The lawyer for the 24 investors in the Lizard Point golf estate, Otto Krause, said on Friday theWestern Capeapplication would have no bearing on the application by his clients to have Pinnacle Point’s subsidiary wound up.
Mr Krause said this was because the business rescue application was instituted by the group, and not its subsidiaries.
If the business rescue application succeeds, all legal proceedings against Pinnacle Point will be suspended until the company emerges from business rescue. But if the application is dismissed, liquidation of Pinnacle Point Group seems a likely outcome.
Eagle Creek Investments 74 has indicated its intention to oppose the investors’ application. No date has yet been set to hear the matter.
The 24 investors said should Eagle Creek Investments 74 be wound up, an independent trustee would have to be appointed to take control of, and investigate, its affairs and perform all duties imposed by the Insolvency Act.
They said the appointed trustee would assist in ensuring that certain creditors were not improperly and unjustifiably preferred to others.
Eagle Creek Investments 74 announced in 2005 that it wanted to develop golf estates and purchased several properties for R11,5m. The bond finance from Investec was not sufficient to pay for the full acquisition of the properties and Eagle Creek advertised for potential investors.
Each individual investor was required to advance, on loan to Eagle Creek Investments 74, amounts ranging from R330000 to R500000. Investors were promised each loan would be secured by a debenture issued by Eagle Creek Investments 74 to the investor, upon the payment of the required amount.

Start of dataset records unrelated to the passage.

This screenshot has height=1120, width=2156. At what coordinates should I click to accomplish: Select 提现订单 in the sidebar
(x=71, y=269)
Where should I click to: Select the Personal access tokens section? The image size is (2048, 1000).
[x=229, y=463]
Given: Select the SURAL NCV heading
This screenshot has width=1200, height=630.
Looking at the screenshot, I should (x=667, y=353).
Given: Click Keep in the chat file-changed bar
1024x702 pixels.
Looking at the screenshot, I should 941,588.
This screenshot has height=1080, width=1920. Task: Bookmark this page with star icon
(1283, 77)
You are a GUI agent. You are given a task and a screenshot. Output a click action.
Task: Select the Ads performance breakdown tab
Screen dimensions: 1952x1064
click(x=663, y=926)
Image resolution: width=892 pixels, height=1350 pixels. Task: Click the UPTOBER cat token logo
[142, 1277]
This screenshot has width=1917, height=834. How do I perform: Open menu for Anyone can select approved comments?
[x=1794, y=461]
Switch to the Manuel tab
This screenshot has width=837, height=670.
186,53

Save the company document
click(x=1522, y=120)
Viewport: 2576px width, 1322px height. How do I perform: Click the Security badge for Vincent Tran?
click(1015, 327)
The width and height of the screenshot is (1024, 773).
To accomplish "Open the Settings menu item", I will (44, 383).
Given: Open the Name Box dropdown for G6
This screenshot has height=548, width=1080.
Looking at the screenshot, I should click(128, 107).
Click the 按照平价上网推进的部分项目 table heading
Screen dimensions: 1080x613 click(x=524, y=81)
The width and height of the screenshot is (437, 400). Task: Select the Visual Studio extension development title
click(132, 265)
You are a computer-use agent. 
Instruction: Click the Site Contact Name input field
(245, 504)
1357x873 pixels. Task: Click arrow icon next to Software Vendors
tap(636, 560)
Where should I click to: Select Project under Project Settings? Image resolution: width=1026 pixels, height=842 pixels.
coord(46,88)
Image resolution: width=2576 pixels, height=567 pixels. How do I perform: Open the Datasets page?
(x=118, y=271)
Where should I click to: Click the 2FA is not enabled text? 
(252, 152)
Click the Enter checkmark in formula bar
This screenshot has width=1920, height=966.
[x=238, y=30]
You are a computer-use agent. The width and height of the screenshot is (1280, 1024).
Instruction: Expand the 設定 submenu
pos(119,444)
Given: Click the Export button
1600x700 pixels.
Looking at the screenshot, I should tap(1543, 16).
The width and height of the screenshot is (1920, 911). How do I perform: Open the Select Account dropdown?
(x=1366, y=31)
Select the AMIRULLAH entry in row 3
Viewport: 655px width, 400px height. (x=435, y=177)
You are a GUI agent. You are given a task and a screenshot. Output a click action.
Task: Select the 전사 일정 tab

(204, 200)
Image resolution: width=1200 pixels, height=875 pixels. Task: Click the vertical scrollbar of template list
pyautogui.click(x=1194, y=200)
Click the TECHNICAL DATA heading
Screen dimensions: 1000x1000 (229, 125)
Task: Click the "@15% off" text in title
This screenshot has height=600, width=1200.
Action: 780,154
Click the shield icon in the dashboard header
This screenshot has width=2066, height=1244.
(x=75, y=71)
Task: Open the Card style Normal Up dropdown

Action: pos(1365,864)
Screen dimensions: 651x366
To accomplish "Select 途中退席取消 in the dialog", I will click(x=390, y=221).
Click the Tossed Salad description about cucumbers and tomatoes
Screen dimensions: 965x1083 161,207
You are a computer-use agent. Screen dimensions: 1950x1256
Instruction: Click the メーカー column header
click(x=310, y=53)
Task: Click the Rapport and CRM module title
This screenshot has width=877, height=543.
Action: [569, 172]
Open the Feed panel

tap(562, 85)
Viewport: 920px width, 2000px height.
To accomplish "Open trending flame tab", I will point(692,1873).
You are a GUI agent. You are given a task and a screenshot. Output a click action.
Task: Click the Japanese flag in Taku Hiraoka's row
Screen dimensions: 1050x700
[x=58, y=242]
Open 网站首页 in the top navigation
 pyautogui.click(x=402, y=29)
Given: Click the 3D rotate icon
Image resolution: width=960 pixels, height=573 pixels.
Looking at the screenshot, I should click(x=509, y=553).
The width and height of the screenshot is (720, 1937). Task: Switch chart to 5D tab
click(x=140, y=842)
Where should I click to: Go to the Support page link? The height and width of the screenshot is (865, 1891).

In his application to the South Gauteng High Court, one of the investors, Andries Louw, said Eagle Creek had not commenced with the development of itsLizard Pointproject.
According to its website, the Lizard Point Golf Estate is to be developed on the banks of the Vaal Dam. It is advertised as “one of the biggest leisure developments in SA. The estate contains two golf courses, a links course (designed by Retief Goosen), and a parklands course. The estate will contain over 2700 residential units, two hotels, a waterfront and marina, shops, spa and hydro, and 4km of water frontage.”
Mr Louw said Eagle Creek received the investments made by the debenture holders in 2005.
Last year, Eagle Creek called a meeting to find solutions for debenture holders’ problems where they were advised that all their investments “have been spent, there is currently no cash left in the company”.
Mr Louw said in his affidavit that the company’s representatives told the debenture holders they did not know where the money went. He said in the most recent audited financial statements — for the year to February 29 2008 — R33m invested by debenture holders was reflected as a noncurrent liability on the balance sheet. No provision was made for the alleged indebtedness to Investec.
Mr Louw said investors were uncertain whether their bonds or the Investec bond had preference. The application for Pinnacle Point’s rescue was brought on the basis that the global slowdown in lending had resulted in the company being unable to borrow, which “paralysed” its ability to develop its properties.